• _WORK TO BE COMPLETED_: Within the material below, find each line bearing the word "computer" and present it.

--- SUPPLIED DATA ---

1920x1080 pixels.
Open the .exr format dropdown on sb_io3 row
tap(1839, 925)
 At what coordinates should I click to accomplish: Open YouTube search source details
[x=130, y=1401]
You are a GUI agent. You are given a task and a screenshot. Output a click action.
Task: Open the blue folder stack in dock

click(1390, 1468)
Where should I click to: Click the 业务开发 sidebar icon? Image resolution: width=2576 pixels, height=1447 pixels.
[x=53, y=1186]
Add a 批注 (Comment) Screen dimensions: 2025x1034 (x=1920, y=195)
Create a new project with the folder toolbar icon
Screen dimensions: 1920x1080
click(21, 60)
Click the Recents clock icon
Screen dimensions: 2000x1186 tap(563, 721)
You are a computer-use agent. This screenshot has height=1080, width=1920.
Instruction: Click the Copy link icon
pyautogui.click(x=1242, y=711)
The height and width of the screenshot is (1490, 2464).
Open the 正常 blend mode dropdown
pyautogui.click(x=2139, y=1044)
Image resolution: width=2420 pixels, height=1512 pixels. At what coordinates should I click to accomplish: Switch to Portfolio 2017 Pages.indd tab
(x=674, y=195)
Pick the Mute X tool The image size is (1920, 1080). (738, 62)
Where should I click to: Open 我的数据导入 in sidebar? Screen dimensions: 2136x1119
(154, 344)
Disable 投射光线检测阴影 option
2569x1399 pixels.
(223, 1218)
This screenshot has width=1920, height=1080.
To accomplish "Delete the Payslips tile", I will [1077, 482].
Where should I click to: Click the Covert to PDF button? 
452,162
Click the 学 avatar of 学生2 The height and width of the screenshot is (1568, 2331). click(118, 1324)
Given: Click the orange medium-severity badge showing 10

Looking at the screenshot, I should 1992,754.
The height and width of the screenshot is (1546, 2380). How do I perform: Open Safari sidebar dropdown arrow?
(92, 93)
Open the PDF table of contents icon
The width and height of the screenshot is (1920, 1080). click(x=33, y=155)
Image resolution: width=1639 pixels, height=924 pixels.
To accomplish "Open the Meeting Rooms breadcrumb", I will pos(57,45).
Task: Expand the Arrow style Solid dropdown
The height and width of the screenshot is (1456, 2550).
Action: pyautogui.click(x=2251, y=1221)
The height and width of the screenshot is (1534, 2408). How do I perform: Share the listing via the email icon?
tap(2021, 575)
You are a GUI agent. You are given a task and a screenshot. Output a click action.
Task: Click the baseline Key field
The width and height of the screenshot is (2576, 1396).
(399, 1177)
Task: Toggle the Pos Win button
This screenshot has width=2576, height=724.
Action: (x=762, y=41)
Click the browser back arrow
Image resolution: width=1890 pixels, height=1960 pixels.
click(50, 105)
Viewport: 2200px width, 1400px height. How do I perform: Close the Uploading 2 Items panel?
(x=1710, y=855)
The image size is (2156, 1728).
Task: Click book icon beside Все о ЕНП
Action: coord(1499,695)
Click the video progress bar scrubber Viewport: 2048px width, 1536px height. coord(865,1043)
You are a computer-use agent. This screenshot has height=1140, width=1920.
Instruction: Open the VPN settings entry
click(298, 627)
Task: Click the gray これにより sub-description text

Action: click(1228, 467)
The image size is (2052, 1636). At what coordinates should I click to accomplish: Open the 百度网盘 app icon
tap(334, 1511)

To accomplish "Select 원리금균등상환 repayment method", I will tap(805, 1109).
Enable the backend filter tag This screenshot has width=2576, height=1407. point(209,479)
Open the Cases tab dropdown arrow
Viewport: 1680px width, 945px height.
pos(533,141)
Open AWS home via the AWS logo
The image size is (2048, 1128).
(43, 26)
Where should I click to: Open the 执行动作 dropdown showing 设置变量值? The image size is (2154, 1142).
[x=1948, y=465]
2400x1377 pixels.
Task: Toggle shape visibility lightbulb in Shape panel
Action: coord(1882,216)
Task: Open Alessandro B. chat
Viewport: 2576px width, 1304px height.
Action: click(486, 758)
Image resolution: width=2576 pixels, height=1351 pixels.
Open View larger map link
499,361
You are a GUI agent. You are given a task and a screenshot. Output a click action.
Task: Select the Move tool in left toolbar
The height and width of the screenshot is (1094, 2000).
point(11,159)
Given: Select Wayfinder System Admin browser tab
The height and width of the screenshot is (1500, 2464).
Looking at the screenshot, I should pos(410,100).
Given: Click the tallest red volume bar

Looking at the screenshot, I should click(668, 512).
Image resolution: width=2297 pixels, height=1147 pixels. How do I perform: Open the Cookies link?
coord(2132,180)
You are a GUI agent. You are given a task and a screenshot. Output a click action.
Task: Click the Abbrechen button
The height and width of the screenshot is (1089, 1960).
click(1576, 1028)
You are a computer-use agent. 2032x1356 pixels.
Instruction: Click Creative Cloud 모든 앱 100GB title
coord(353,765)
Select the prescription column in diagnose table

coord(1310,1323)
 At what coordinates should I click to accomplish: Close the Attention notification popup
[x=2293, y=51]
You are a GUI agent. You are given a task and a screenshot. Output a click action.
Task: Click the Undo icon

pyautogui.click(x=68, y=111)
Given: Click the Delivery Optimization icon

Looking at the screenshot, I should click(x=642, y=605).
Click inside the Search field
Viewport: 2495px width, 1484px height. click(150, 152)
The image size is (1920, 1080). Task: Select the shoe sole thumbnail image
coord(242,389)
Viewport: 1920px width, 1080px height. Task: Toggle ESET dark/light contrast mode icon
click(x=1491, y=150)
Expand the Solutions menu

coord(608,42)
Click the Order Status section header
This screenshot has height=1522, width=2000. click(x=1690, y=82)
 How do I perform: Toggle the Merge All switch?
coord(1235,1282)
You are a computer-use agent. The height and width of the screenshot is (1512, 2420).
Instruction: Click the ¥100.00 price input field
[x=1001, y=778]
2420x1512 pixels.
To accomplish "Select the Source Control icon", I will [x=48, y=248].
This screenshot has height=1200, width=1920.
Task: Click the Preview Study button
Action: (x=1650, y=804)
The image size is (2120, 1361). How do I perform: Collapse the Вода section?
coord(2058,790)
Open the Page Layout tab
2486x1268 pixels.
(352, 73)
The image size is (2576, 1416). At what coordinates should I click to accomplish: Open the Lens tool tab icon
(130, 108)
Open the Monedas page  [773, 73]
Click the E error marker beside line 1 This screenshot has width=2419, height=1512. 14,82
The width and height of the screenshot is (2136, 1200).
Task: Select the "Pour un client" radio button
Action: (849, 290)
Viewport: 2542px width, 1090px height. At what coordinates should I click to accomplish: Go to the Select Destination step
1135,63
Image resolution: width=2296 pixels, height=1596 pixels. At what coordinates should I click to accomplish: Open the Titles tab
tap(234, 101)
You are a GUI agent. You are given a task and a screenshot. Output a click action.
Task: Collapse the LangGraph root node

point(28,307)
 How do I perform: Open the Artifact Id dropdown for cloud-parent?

---

• _EXERCISE ANSWER_:
You are a computer-use agent. This screenshot has height=1080, width=1920.
You are a computer-use agent. This screenshot has height=1140, width=1920.
You are a computer-use agent. 2032x1356 pixels.
You are a computer-use agent. The height and width of the screenshot is (1512, 2420).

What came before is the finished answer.